Charles Gaba, a progressive health care data analyst and blogger, said he opposes SB 1224 because, among other reasons, short-term health insurance does not have to offer all the benefits mandated by the ACA.

“I oppose expanding the availability of short-term plans since they’re allowed to deny coverage of pre-existing conditions as well as many of the ACA’s mandated benefits such as prescription drugs; are allowed to impose annual or lifetime limits on coverage; have no limits on out-of-pocket costs for enrollees; and weaken the individual market risk pool, which causes premiums to increase,” Gaba said in an email.

In October, Democrats in the U.S. Senate voted to reverse the Trump administration rule, but failed in a 50-50 vote, with Republican Susan Collins joining all Democrats in support.

Charles Owens, the Michigan state director of the National Federation of Independent Businesses, said he believes SB 1224 and other short-term health policies would be beneficial for Michigan’s small businesses.

“It is unfortunate that opponents of legislation to align Michigan’s rules with new federal changes believe that it is better for someone to go without health care coverage than have some basic coverage,” Owens said in an email. “These short-term policies may be the only health insurance many small business owners can afford. It’s like they are saying if you can’t afford a Cadillac, then you are not allowed to buy a more economical car and you can just walk.”

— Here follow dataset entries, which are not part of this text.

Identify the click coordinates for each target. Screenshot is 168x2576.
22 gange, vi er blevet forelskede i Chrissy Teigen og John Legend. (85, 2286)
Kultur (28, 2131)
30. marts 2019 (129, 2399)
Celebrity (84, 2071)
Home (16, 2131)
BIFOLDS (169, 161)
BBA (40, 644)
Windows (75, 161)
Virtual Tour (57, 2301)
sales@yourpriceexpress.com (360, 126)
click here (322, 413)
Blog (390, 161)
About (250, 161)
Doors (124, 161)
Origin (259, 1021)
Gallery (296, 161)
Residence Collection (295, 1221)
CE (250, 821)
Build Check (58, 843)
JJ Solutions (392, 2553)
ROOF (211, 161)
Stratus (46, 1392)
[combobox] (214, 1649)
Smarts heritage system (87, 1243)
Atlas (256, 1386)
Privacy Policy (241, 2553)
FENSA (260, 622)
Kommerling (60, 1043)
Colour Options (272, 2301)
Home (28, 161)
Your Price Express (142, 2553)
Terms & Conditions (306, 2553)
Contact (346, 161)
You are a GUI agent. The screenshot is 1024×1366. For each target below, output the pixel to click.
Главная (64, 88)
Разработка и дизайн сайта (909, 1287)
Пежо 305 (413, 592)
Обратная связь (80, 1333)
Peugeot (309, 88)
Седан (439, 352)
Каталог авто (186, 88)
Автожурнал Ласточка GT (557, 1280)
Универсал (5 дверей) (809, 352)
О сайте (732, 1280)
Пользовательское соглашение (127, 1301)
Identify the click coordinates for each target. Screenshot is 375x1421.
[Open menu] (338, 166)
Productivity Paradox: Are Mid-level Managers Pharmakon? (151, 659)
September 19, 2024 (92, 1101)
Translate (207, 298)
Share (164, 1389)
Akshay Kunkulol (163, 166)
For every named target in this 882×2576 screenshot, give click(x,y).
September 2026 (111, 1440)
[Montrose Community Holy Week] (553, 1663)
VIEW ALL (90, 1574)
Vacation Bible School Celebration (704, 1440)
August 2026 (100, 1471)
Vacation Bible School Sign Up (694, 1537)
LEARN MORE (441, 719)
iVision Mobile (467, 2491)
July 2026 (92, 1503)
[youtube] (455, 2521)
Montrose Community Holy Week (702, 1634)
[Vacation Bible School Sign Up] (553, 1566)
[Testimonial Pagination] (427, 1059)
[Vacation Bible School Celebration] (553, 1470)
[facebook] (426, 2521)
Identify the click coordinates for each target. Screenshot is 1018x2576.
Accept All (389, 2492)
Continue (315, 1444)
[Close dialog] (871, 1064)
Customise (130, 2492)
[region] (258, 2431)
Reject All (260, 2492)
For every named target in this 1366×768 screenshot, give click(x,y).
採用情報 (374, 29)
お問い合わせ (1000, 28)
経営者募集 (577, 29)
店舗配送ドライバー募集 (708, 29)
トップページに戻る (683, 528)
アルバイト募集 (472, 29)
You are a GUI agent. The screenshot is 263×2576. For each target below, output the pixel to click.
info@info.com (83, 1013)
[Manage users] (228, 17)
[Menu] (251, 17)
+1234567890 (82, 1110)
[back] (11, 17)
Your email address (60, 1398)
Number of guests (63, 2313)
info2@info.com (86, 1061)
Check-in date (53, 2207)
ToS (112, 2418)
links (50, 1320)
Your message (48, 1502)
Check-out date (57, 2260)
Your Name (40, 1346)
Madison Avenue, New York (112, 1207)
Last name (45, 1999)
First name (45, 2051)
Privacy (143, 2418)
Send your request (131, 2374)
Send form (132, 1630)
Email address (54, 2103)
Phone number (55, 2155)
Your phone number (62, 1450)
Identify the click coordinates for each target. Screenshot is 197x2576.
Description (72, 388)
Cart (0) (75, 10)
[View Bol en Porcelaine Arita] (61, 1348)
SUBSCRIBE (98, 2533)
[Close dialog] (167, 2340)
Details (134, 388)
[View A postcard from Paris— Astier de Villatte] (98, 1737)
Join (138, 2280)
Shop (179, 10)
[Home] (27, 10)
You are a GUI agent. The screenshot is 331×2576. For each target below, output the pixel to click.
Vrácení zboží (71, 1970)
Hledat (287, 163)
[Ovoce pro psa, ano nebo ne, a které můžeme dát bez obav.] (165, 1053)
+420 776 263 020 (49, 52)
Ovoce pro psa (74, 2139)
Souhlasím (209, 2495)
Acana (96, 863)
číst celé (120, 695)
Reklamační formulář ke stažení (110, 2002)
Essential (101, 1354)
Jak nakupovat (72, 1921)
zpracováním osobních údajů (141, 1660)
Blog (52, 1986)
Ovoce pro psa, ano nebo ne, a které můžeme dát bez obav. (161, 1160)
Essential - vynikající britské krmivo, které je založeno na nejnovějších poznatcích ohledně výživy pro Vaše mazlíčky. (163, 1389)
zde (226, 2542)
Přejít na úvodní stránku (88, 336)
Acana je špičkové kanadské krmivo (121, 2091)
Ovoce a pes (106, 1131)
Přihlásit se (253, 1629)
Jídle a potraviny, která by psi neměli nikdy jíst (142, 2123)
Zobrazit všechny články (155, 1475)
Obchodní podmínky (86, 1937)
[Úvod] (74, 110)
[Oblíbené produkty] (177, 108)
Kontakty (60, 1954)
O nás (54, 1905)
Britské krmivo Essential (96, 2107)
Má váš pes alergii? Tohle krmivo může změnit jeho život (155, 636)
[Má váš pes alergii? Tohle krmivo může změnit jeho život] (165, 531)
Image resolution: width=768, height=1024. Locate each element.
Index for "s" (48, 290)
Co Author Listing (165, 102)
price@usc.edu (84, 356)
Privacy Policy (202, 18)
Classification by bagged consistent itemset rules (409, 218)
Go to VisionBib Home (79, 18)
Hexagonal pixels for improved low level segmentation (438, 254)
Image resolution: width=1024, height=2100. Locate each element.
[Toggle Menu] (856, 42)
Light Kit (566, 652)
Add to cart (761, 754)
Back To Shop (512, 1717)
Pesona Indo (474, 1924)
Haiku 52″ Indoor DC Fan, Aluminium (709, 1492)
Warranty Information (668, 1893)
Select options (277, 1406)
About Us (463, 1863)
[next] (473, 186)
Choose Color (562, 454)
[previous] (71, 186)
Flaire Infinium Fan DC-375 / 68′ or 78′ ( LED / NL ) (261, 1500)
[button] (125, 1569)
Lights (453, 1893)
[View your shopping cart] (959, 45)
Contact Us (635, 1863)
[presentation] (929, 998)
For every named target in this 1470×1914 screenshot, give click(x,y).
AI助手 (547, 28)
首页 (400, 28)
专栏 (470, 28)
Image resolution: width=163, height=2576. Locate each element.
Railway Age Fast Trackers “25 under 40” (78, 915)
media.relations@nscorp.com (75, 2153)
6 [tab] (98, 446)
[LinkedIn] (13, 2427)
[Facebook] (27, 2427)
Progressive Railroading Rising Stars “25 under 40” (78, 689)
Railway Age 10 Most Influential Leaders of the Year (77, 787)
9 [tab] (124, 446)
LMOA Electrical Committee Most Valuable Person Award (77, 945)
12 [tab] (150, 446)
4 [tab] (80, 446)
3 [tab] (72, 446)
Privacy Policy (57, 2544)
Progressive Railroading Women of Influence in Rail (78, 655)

Since the passage of the Affordable Care Act in 2010, health insurance premiums have steadily increased, as have deductibles. According to Priority Health, in 2010, a 40-year-old would pay about $100 per month for health coverage. Now, the company says, that same person would have to pay almost $450 for a similar plan.

Blue Cross Blue Shield declined multiple email and phone call requests for comment.

Senate Bill 1224 is currently before the Michigan Competitiveness Committee. Ari Adler, a spokesman for Gov. Rick Snyder, said the governor has not taken a position on the issue. Gov.-elect Gretchen Whitmer’s transition team did not respond to an email requesting comment on the bill.